* _Work to complete_
Please return all lines from the records below that include the string "computer".

* _Stored data entries_
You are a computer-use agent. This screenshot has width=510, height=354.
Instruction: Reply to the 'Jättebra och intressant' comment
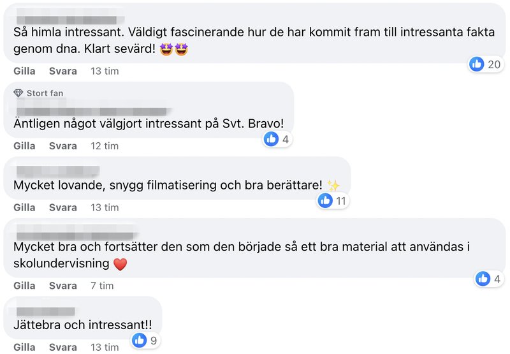point(62,347)
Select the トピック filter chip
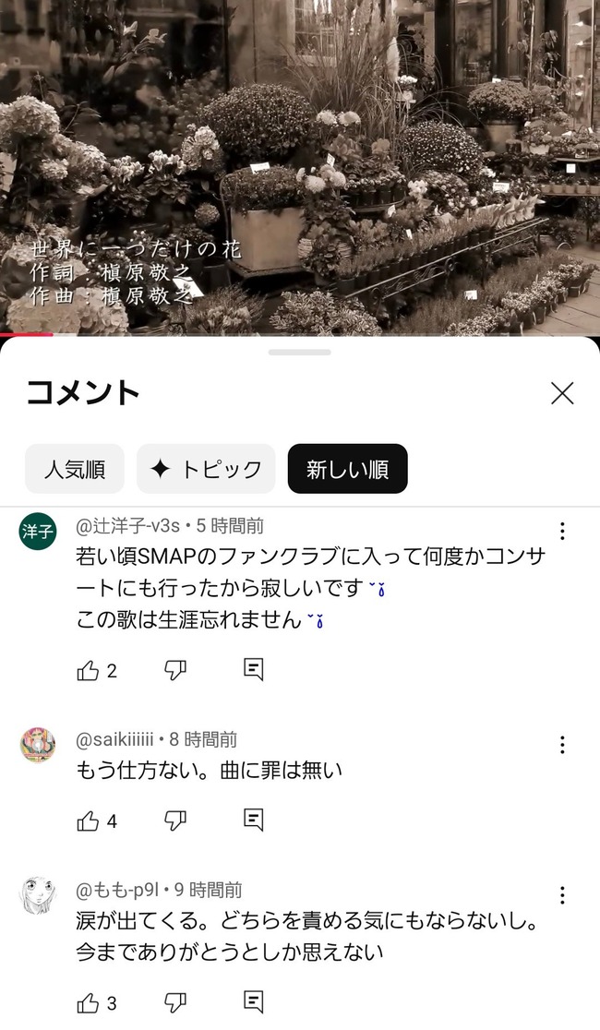The width and height of the screenshot is (600, 1030). 206,469
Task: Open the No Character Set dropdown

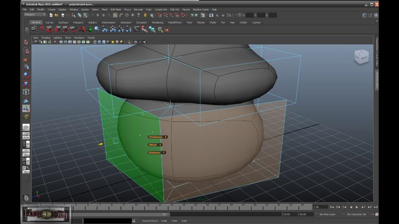Action: point(359,214)
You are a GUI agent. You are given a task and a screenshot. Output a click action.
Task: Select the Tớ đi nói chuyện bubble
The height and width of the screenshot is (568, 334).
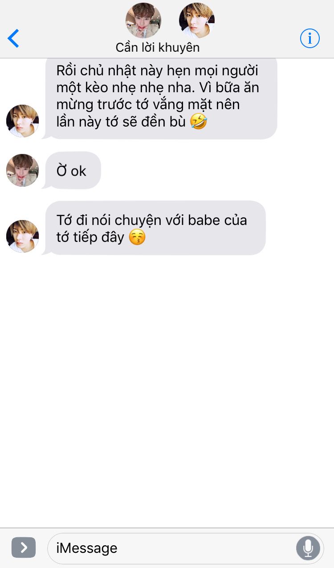coord(155,228)
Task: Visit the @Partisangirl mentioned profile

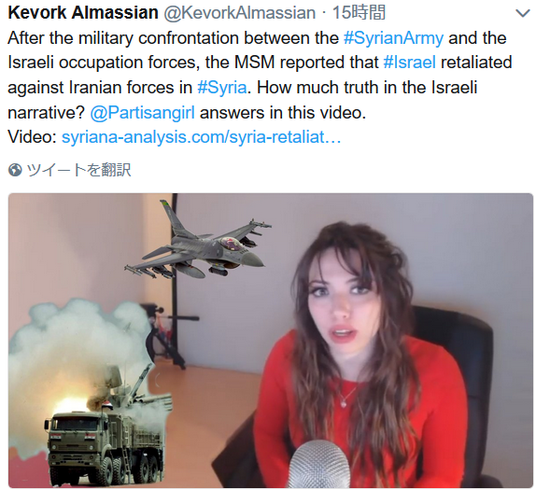Action: click(x=143, y=113)
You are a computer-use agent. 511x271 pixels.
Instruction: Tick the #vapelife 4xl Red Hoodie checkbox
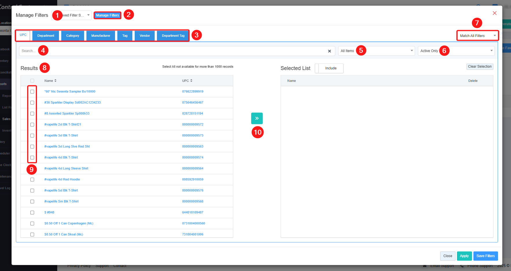[x=32, y=180]
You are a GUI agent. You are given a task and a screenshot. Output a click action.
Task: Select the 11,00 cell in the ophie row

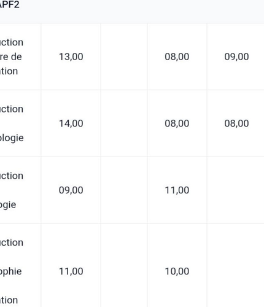71,271

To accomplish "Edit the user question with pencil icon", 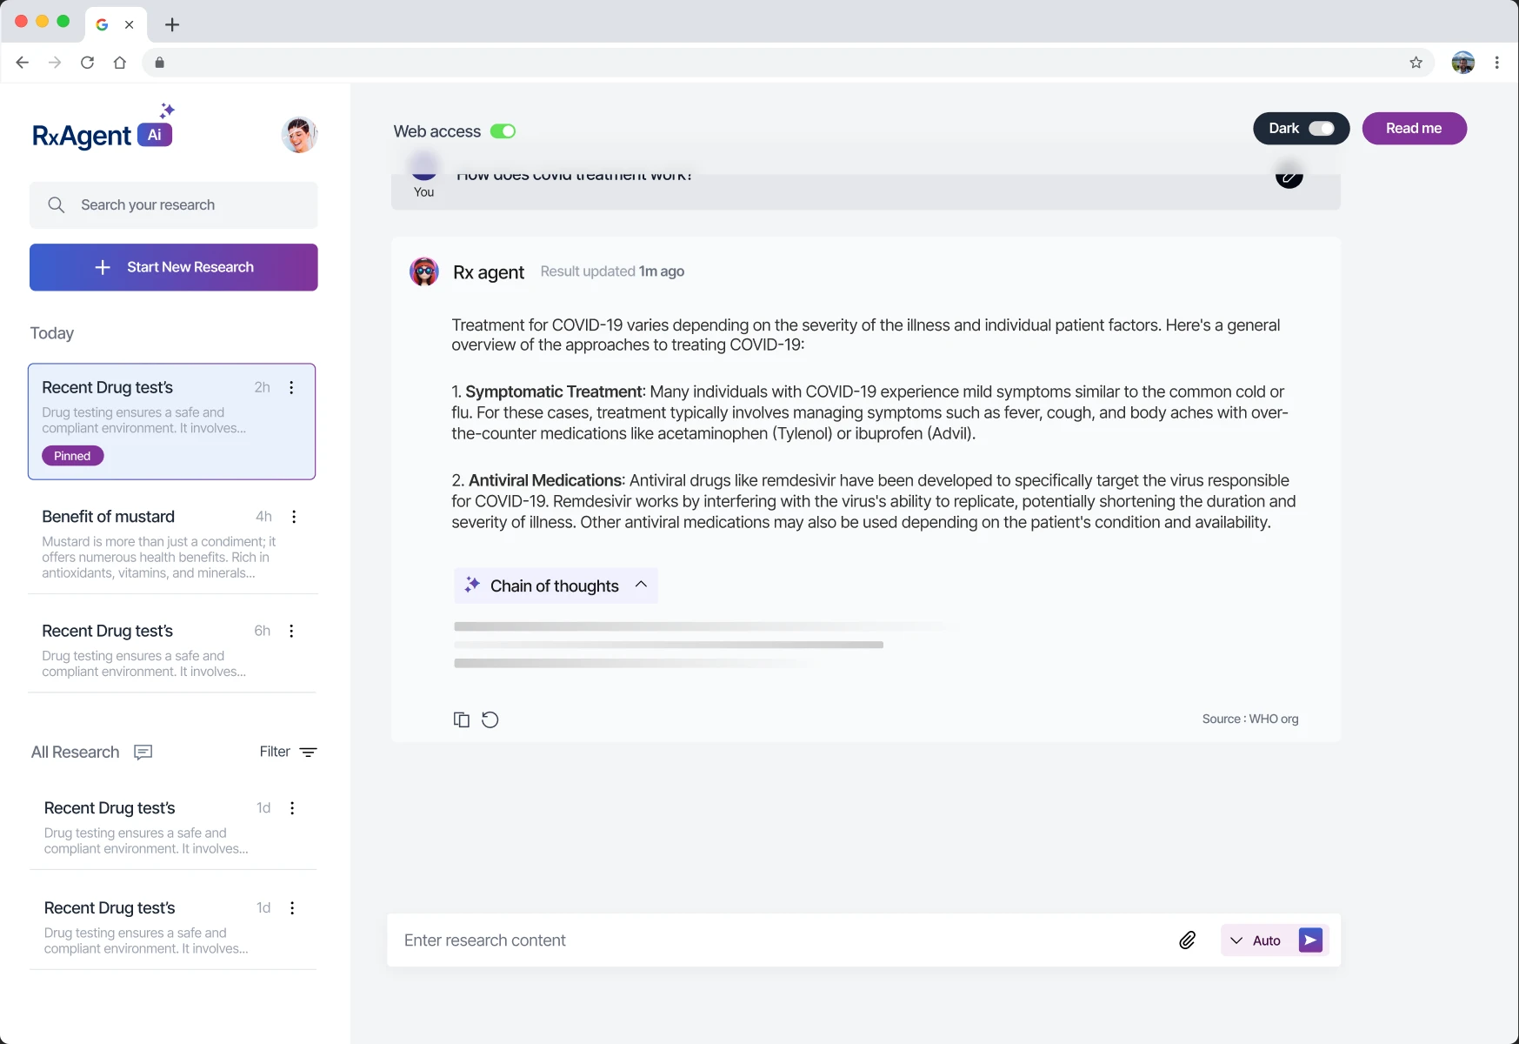I will pyautogui.click(x=1289, y=177).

* _Task answer_
You are a computer-use agent. This screenshot has width=510, height=354.
You are a computer-use agent. 511x271 pixels.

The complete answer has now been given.